COMPARISON-lnbits-nostr_bunker.md

6.3 KiB

padreug commented

2026-06-19 08:41:17 +00:00

Author

Owner

Prior art #2: `Letdown2491/signet` — a re-architecture of our own codebase, and a cautionary one

Surveyed the OSS NIP-46 field for daemons with a real policy model. The standout is Signet (TS daemon + React UI + Android companion, MIT, very active — v1.11.0, 2026-06): an extensive fork of the same kind-0/nsecbunkerd codebase we maintain, re-architected around exactly this ACL/lifecycle problem. I read acl.ts, nip46-backend.ts, and schema.prisma directly. The conclusion is more useful than "copy it" — Signet independently shipped our #24 bug, which is strong corroboration of the root-cause framing above.

What it solved, what it didn't (verified against source)

applyToken (nip46-backend.ts:807) is structurally identical to ours:

checks Token.expiresAt once, at redeem (nip46-backend.ts:895),
materializes policy.rules into SigningCondition rows (:845-862) — carrying method/kind/allowed, no expiry, no usage (their SigningCondition is byte-identical to ours),
sign-time (acl.ts:checkRequestPermission) never reads Token again.
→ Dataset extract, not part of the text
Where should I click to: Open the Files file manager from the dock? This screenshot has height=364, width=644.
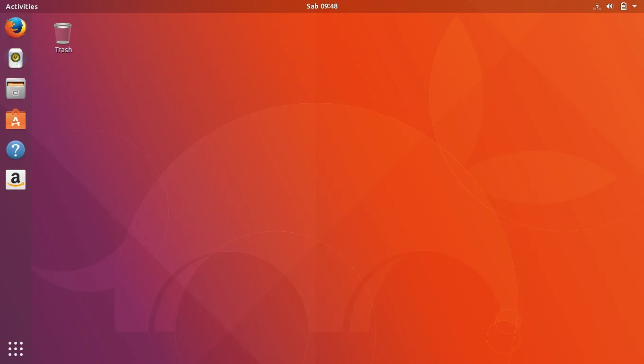[x=16, y=88]
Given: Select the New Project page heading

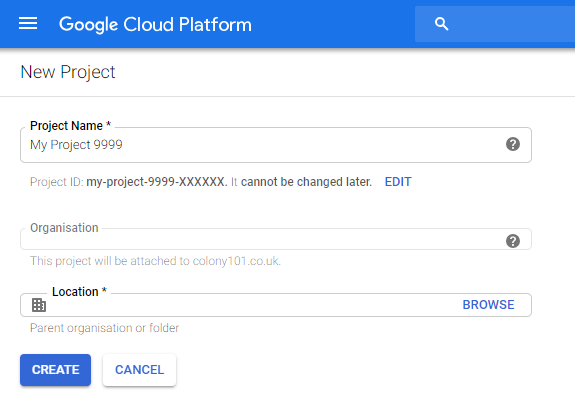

Grep confirms the blast radius: maxUsageCount/currentUsageCount are touched only in the policy CRUD route — never decremented, never checked on the hot path. So Signet ships the exact #24 (token TTL ignored after connect) and dead usage-caps. A second team fell into the same materialization trap → independent confirmation this is structural, not a one-off oversight.

What Signet does add over us: a coarse-cache layer for subject-level state on KeyUser — revokedAt, suspendedAt/suspendUntil, trustLevel — read live every request, invalidated on change (invalidateAclCache). That genuinely fixes live revoke (our sibling spirekeeper#22). Notably it puts revoke on KeyUser, not Token — corroborating the revoke=subject-level / expiry=grant-level split proposed above.
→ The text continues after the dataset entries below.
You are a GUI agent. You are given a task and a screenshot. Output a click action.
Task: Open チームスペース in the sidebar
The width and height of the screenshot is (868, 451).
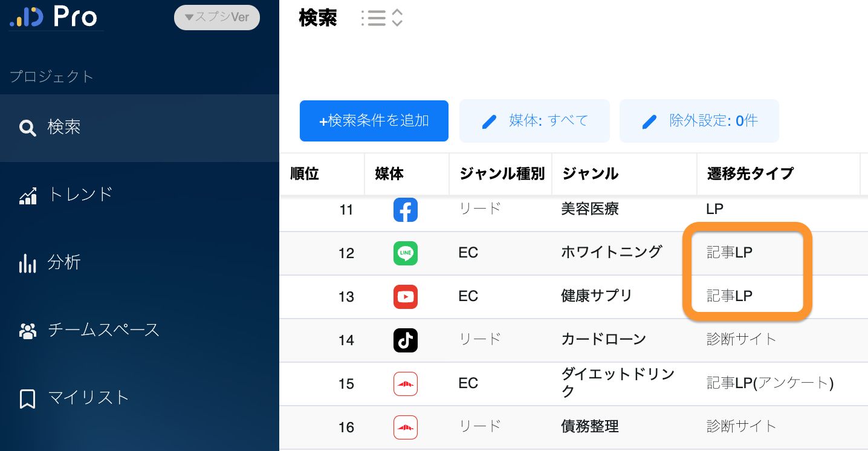[x=103, y=330]
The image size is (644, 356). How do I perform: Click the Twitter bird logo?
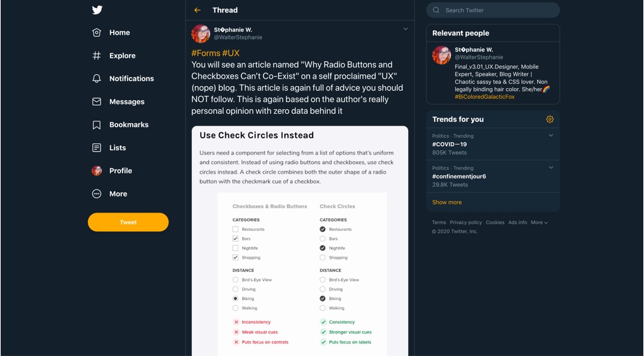tap(97, 10)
Why this sharpens the C-vs-D call

The fix cleaves exactly along the revoke/expiry line:

Subject-level (revoke/suspend/trust — one KeyUser row): Signet's coarse-cache-with-invalidation is the right, cheap tool. This is "Option C done carefully," and it works because the cached state is a single row whose every mutation has an invalidation hook.
Grant-level (token expiry + usage, living on Token/PolicyRule): caching a materialized photocopy cannot work — Signet is the proof. This half needs the Option D live join.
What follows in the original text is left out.